Extraordinariamente construída, Cecília é o lavagante, calculista, «fria e soberana», de «corpo vivaz», «cabra mil vezes cabra», diz o jornalista «em desespero», amigo de Daniel.Mas se o lavagante é Cecília, também Daniel «executara as diversas fases dum jogo perigoso»: «o teu amigo quis catequizar a rapariga e o tiro saiu-lhe pela culatra. No fim de contas, é a velha costela de Pigmaleao que todos nós temos… (…) Talvez fosse uma espécie superior de lavagante…Quem sabe?Se formos a ver bem, talvez o Pigmaleão tenha qualquer coisa de lavagante. Ele também aperfeiçoava a presa, não é verdade? Também a acomodava aos seus desejos. ».

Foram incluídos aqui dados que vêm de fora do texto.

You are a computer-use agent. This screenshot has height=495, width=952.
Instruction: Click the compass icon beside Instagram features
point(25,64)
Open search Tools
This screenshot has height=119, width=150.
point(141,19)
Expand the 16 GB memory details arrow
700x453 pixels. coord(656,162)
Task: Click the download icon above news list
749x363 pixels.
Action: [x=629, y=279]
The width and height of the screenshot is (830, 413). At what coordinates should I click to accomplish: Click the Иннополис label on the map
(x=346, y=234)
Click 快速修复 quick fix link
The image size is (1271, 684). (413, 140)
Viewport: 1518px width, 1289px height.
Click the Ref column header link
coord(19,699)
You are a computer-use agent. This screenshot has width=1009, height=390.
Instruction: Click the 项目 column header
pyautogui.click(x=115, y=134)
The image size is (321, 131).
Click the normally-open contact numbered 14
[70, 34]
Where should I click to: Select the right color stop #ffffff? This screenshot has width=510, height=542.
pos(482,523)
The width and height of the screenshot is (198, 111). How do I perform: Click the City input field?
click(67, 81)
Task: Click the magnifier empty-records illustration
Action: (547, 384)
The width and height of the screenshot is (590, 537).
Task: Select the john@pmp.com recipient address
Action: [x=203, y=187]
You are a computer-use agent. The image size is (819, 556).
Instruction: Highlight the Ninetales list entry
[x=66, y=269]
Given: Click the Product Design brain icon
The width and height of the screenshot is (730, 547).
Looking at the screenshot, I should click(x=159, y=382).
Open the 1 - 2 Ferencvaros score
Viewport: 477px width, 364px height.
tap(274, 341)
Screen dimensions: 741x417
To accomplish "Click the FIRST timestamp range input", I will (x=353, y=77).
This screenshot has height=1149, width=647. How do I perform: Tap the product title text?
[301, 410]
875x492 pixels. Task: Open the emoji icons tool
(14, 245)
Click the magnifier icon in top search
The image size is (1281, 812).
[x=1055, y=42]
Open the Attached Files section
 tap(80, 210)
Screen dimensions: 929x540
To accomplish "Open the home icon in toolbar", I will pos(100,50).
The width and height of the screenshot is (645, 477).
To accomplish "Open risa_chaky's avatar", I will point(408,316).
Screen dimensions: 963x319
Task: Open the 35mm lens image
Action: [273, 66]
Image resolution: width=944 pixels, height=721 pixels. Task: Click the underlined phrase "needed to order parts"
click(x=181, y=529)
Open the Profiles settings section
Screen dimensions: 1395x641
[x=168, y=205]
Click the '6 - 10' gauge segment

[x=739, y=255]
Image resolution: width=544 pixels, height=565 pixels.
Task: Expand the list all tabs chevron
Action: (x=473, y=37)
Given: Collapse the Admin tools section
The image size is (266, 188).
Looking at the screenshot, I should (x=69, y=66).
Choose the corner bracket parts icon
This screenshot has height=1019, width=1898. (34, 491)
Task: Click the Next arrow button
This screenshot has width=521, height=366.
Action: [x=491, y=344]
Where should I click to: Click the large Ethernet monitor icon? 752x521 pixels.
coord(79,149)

Por outro lado, a Cecília arrependida origina uma troca de papéis: o mesmo Sapo que o terá prendido, pela mão de Galos Velhos, operacionais da PIDE, o terá libertado por interferência de Cecília: «”O Safio”, digo de mim para mim. “Neste caso foi o safio que se libertou pela mão do lavagante. Questão de táctica, pura questão de táctica. Para ganhar uma presa é necessário às vezes soltar outra. Todos os bichos sabem isso, e o lavagante também. Se sabe!”».

Nota:

O CCB assinala, no dia 26 de Outubro, os dez anos da morte do escritor, com o programa titulado José Cardoso Pires, de Mão Pensada, com entrada livre. Nas actividades contam-se leituras de excertos da sua obra, entre as 14:30 e as 16:15, na sala Almada Negreiros, com abertura de António Mega Ferreira, presidente do conselho de administração do CCB, e as participações de Inês Pedrosa, José Eduardo Agualusa, Mário de Carvalho e Lídia Jorge; uma conferência intitulada Memória e Auto-Ficção, às 17:15, proferida por João Lobo Antunes, e às 18:30 a projecção do filme "O Delfim", realizado por Fernando Lopes em 2002, com argumento de Vasco Pulido Valente e interpretação de Rogério Samora e Alexandra Lencastre.
No átrio da sala Almada Negreiros, estará ainda patente uma exposição com as ilustrações que João Abel Manta fez para a sátira de José Cardoso Pires "O Dinossauro Excelentíssimo" (1972).

© Teresa Sá Couto

7 comentários:

Anónimo disse...

Escrita no osso
Valia um, dois, três nóbeis..

Best
Macro

Teresa disse...

Pelos menos, Rui, Cardoso Pires devia ser mais lido em Portugal. Mas a grande maioria dos, ainda poucos portugueses, que lêm e sabem ler, optam pela literatura estrangeira. Preconceito ou comprovativo do nosso complexo de inferioridade? Um complexo destituído de fundamento, pois na escrita temos dos maiores autores!

Bjo
TSC

Carlos Gil disse...

sem uso de palavras inúteis, JCP foi dos maiores escritores portugueses da última metade do finado. não tenho conhecimento académico para afirmá-lo/prová-lo e falo como leitor adicto. podia referir outros, mas o post fala dele e por isso por aqui me fico. em boa companhia para os silêncios, que não lhes conheço melhor que um bom livro.

Teresa disse...

Plenamente de acordo, Carlos!
Obrigada pela visita.
Vá dizendo coisas (também sobre o livro que tem no blogue ;))
Um abraço
TSC

Claudia Sousa Dias disse...

estou com água na boca...tenho na minha estante em fila de espera...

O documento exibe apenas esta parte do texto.